The Municipal Planning Tribunal took this and two other objections from DA Proportional Representative (PR) councillor Washiela Harris, who lives two doors away and Joan Woodman, councillor for Ward 75.
The tribunal took the following into account – that the tuck shop is located close to the Weltevreden Parkway shopping centre; the shop is in a cul-de-sac, strong community objections, which relate mainly to the conduct of the applicant; and circumstances for accommodating the operator were not contained in the application.
On Thursday March 14, Ms Easton and community worker and chairperson of Agents for Change, April Engelbrecht, handed a petition with 500 signatures in support of the tuck shop to mayor Dan Plato and said that the shopping centre had been closed for many months.
Mr Plato had been attending a lunch at Colorado Park community centre at the time.
“We just wanted to make him aware of Ms Easton’s situation,” Mr Engelbrecht said.
Lyndon Khan, spokesman for Mr Plato, said the Mayoral Appeal Committee upheld the appeal.
The Municipal Planning Tribunal (MPT), a panel of officials and professionals who decide on land use applications, supported the application for the house.
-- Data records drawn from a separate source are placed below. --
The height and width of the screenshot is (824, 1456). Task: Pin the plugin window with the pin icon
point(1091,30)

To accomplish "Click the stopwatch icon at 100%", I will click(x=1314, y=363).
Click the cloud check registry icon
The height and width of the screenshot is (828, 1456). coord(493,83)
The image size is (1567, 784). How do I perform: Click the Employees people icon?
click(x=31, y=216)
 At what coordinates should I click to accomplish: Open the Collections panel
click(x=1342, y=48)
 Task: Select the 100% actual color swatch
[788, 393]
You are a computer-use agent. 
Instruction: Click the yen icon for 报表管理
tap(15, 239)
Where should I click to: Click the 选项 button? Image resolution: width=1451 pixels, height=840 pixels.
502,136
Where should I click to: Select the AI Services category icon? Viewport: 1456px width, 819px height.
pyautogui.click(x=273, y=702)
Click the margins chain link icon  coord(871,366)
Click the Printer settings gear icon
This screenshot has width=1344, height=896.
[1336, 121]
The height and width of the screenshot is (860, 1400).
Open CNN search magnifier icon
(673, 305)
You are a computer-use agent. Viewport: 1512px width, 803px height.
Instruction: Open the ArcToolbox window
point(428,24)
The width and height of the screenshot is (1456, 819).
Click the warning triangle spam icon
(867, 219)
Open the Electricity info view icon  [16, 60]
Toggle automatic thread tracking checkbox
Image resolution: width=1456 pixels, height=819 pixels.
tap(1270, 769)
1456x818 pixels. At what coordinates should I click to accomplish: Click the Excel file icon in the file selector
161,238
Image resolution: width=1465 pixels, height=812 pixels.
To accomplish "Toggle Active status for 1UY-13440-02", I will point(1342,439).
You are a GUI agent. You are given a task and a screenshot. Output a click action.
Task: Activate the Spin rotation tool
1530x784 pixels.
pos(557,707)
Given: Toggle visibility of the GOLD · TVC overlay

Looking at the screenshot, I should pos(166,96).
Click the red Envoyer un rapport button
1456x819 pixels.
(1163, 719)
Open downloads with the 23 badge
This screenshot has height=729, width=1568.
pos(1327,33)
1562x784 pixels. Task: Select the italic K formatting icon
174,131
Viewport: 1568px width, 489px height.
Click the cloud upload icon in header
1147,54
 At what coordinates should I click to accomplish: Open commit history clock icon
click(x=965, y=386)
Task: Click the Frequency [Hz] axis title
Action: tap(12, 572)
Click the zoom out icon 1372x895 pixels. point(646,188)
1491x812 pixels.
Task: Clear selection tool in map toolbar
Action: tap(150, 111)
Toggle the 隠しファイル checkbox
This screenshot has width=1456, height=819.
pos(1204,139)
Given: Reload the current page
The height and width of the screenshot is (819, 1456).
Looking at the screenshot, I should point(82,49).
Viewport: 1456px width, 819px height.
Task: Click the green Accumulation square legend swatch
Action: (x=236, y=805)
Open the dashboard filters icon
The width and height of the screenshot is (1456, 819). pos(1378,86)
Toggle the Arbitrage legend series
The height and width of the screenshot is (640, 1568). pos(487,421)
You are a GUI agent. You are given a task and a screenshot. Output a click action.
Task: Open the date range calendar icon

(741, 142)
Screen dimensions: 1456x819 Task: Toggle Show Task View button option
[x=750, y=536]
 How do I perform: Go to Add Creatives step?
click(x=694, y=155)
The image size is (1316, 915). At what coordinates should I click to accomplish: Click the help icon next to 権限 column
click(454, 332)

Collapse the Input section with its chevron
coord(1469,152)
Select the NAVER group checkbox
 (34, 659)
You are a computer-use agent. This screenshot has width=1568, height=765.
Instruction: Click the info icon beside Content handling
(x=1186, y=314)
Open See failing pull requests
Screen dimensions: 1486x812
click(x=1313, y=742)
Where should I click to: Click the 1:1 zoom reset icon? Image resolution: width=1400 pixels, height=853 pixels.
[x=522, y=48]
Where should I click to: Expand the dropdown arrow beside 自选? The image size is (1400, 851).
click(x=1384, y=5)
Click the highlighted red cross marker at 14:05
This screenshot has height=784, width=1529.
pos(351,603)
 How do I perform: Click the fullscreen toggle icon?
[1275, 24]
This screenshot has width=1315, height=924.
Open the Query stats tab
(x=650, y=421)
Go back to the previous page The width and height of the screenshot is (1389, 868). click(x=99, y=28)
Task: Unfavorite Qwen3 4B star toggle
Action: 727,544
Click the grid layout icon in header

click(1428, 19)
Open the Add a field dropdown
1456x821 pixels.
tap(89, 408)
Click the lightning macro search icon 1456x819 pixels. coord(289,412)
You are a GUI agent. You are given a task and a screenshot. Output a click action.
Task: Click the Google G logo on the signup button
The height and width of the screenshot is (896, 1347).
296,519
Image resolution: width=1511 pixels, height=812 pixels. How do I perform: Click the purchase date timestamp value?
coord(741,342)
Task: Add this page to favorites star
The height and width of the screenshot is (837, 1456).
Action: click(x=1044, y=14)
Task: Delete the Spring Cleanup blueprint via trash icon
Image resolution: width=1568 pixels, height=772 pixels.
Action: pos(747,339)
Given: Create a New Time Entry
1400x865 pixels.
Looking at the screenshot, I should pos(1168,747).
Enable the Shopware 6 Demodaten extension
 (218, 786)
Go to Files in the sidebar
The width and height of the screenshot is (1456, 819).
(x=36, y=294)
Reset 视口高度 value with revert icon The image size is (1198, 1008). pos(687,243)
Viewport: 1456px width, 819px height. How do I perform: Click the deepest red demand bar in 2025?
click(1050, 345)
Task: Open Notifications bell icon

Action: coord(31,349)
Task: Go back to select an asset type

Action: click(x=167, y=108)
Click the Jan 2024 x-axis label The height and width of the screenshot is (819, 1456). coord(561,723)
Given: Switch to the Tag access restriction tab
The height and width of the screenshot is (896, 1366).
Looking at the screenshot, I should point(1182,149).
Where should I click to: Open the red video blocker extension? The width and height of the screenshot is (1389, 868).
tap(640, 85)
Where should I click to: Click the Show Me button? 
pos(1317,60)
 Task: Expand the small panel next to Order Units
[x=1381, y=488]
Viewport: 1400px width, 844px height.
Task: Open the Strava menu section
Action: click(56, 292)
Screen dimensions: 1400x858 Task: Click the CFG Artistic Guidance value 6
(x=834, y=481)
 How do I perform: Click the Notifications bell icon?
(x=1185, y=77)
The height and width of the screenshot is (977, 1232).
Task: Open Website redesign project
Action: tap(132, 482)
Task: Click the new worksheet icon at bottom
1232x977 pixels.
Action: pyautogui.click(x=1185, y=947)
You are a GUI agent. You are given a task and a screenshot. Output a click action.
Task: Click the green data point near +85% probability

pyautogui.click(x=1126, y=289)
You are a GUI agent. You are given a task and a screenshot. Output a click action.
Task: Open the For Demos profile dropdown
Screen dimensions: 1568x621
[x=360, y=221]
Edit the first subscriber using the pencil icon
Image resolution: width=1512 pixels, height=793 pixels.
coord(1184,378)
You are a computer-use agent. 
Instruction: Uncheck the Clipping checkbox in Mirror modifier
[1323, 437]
He said the applicant and the objectors were informed and an appeal against the decision was received.
Mr Khan said the decision was communicated to all parties via registered post as per the final notification, but Ms Easton had failed to collect the final notification and continued operating the house shop.
Reports were referred from the district offices to this tribunal, who made a determination.
This decision was then communicated to the applicant and the objectors and in terms of the Municipal Planning By-law, the decision may be appealed.
“In this case, the Mayoral Appeal Committee (Appeal Authority) reversed the MPT’s decision,” he said.
Mr Khan said the application for the house shop was concluded and the final decision made. The applicant cannot submit a similar application within six-months of the final notification issued on November 14.
“There have been two enquiries on the decision made and it was answered in February. A telephone call was also made to the applicant, Ms Easton, where everything was explained to her. The information has not changed,” he said.
Yesterday, Tuesday March 26 ,Ms Easton told the Plainsman that the City and the mayor’s office did not call her to inform her that she had to close up shop. She said she could not say what they would do to generate an income without the tuck shop.